During May’s Patch Tuesday, Microsoft released fixes for 137 vulnerabilities in Windows, Azure, Dynamics 365, and other products. Although there are no reports of active exploitation, security researchers warn that several vulnerabilities require immediate attention due to their high impact.
At the same time, Microsoft confirms that AI now plays a major role in detecting security issues. Of the 137 CVEs, 30 were rated “critical.” Fourteen vulnerabilities received a CVSS score of 9.0 or higher. One vulnerability even received the maximum score of 10.0, though Microsoft reports that this specific issue in Azure DevOps has already been resolved on the server side.
Microsoft notes that the number of discovered vulnerabilities has been rising for some time due to the use of automation and AI analysis. According to the company, software components are now being examined faster and on a larger scale than was possible just a few years ago.

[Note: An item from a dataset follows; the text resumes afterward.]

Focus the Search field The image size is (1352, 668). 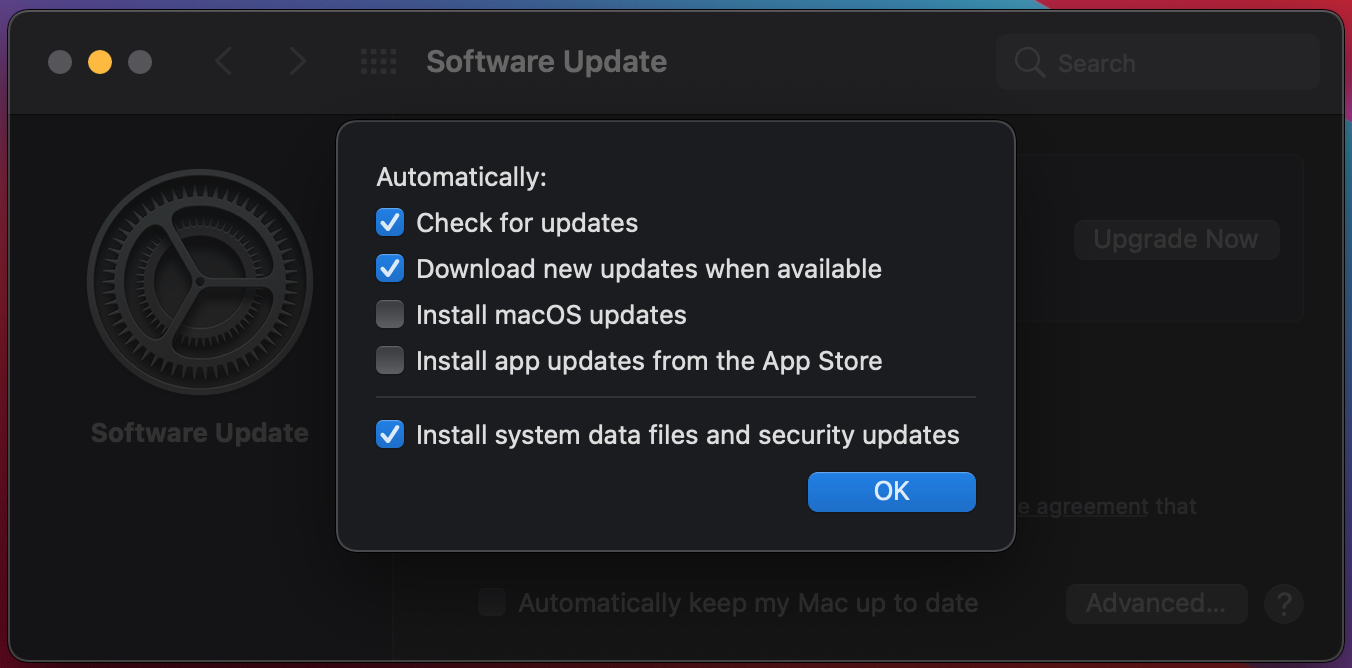pyautogui.click(x=1158, y=63)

In addition, Tom Gallagher, VP of engineering at the Microsoft Security Response Center, announced for the first time an internal AI-driven scanning environment codenamed MDASH. According to SiliconANGLE, this tool helped identify sixteen of the vulnerabilities resolved this month. Microsoft also plans to make MDASH available to customers in a limited private preview.
The company expects that Patch Tuesday releases will consequently become structurally larger. In a statement, the Microsoft Security Response Center notes that organizations should anticipate a faster pace of patches and potentially more frequent interim updates outside the regular schedule.

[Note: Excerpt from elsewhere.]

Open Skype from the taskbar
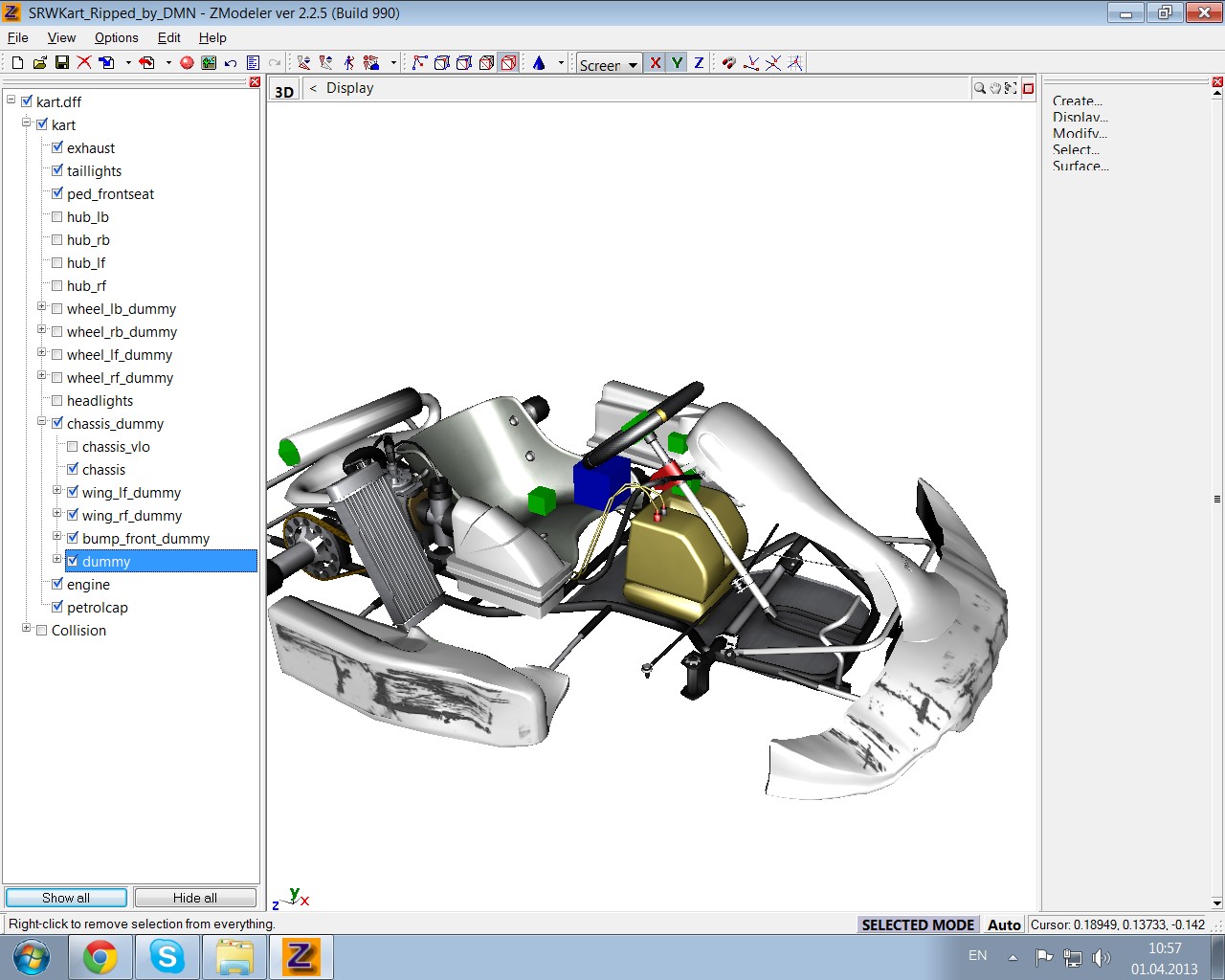 point(167,956)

Critical DNS Vulnerability
One of the most severe vulnerabilities this month is CVE-2026-41096, a remote code execution flaw in the Windows DNS Client with a CVSS score of 9.8. The issue arises from a heap-based buffer overflow and can be exploited via a specially crafted DNS response. Authentication or user interaction is not required.
According to security researchers, the risk is high because virtually all Windows systems use the DNS Client. Attackers could compromise systems on a large scale via malicious DNS responses.
A second vulnerability with a CVSS score of 9.8, CVE-2026-41089 in Windows Netlogon, is also receiving significant attention. This flaw allows code to be executed on Windows domain controllers without credentials via specially crafted network requests. Researchers describe the vulnerability as potentially wormable.
In addition, Microsoft is patching a critical vulnerability in Dynamics 365 on-premises environments. CVE-2026-42898 received a CVSS score of 9.9 and enables remote code execution for authenticated users without elevated privileges.
According to Microsoft, an attacker can cause Dynamics CRM to process manipulated session data, after which malicious code can be executed. Because the issue may have an impact beyond the directly affected component, researchers advise organizations to test and roll out the update quickly.